▶ [Excerpt to read]
- Opening Delimiter -

Pretty much everyone I speak to is having to confront their deepest fears these days. We are being hit from all sides. The underlying theme in most of these situations is that of loss and grief. There is loss in relationships, jobs, health, finances, familiar social structures and perhaps, worst of all, basic trust and faith in that which we thought was true.
We are being stripped down to face ourselves and our lives in ways that can make us question everything and everyone. We are seeing erratic, irrational, cruel, manipulative and dishonest behavior on the part of authority figures and those who we thought were meant to protect us and keep us safe. Relationships of all kinds–personal and professional– are falling apart and leaving an unexpected void to be filled.
What are we to make of this and how do we move through it without completely, and perhaps permanently, closing our hearts due to the immense sadness and grief?
This is a time of reckoning. A time for deep self-reflection and decision making. We need to ask ourself how we want to proceed.
It can be so easy to shut down to one’s feelings and simply avoid, deny and go numb. There are countless ways to numb out found in our endless electronic devices, mind altering substances–including food and sugar, or any other addiction of choice. If you are going there in your life, it is understandable, but it is not a sustainable choice.

- Closing Delimiter -

▶ [Activity 1]
Answer these questions from the passage on loss and grief:
(a) In what areas of life does the passage say loss is occurring?
(b) What two kinds of time does the passage say this is, besides a time of reckoning?
(c) What ways to numb out does the passage name?
▶ [Activity 2] Write the next paragraph of the passage on loss and grief, following on from its final sentence.
The material after this passage has no connection to it.

▶ [Provided data]
- Opening Delimiter -

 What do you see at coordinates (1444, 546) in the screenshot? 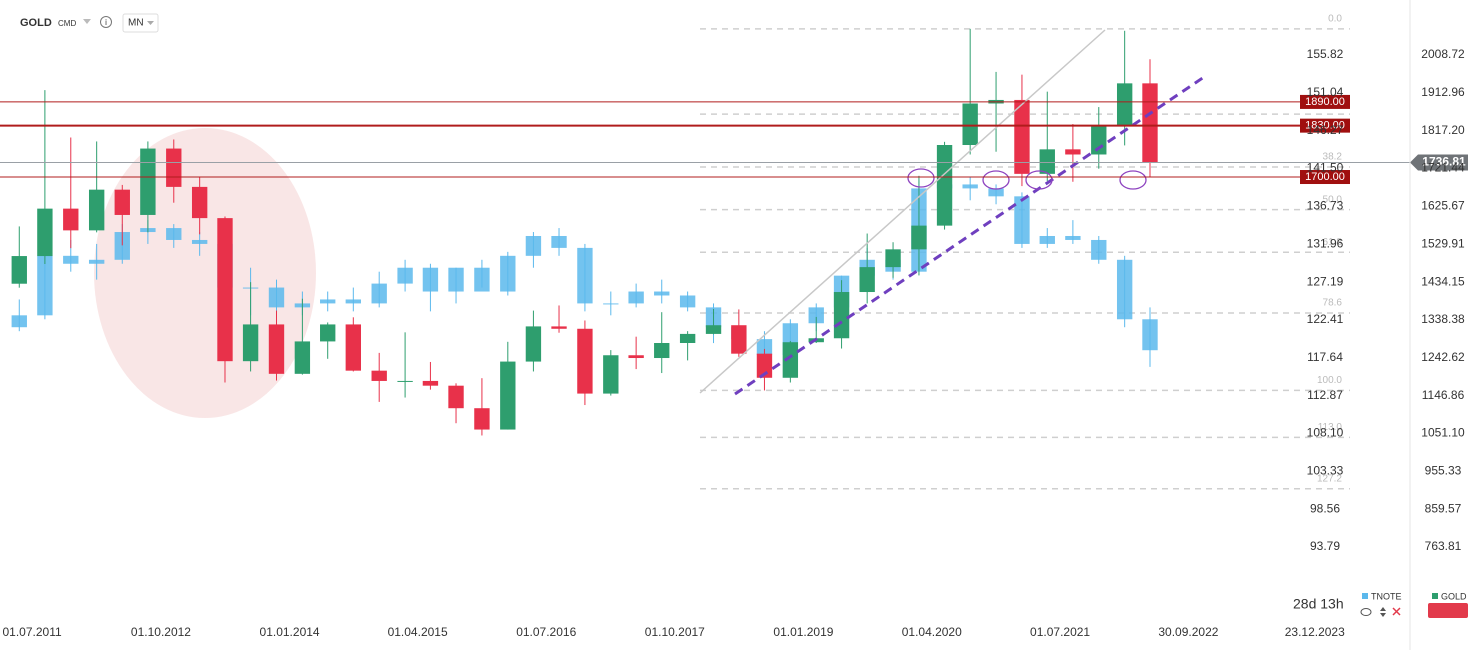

- Closing Delimiter -

▶ [Response box 1]
(a) Relationships, jobs, health, finances, familiar social structures, and basic trust and faith in what we thought was true.
(b) A time for deep self-reflection and a time for decision making.
(c) Endless electronic devices, mind-altering substances (including food and sugar), and any other addiction of choice.

▶ [Response box 2]
Our feelings catch up with us sooner or later. Our lives show the effect of our unprocessed and undealt with pain. Our bodies pay the price as do our relationships, finances and careers.
It is an act of courage and bravery to admit we are hurting. It is an act of self-love to reach out and express this pain to another and be honest about what is going on.
When I work with clients, it is not uncommon to see them hold back when they feel flooded with emotion. I can often see the tears well up, but then see how their breathing stops, their bodies freeze and their eyes glaze over. They are so used to keeping their feelings undercover in the attempt to act “normal”, “appropriate”, “strong” and “unaffected” by the pain of life.
There’s so much shame that we all carry around feeling hurt, betrayed, abandoned, rejected, scared, alone, etc. This shame causes us to self-abandon and create a false self. In order to do so, we close our hearts. When we close our hearts to ourself and to others, we live a half-lived life of inauthenticity and unfulfilled potential.
What is the alternative?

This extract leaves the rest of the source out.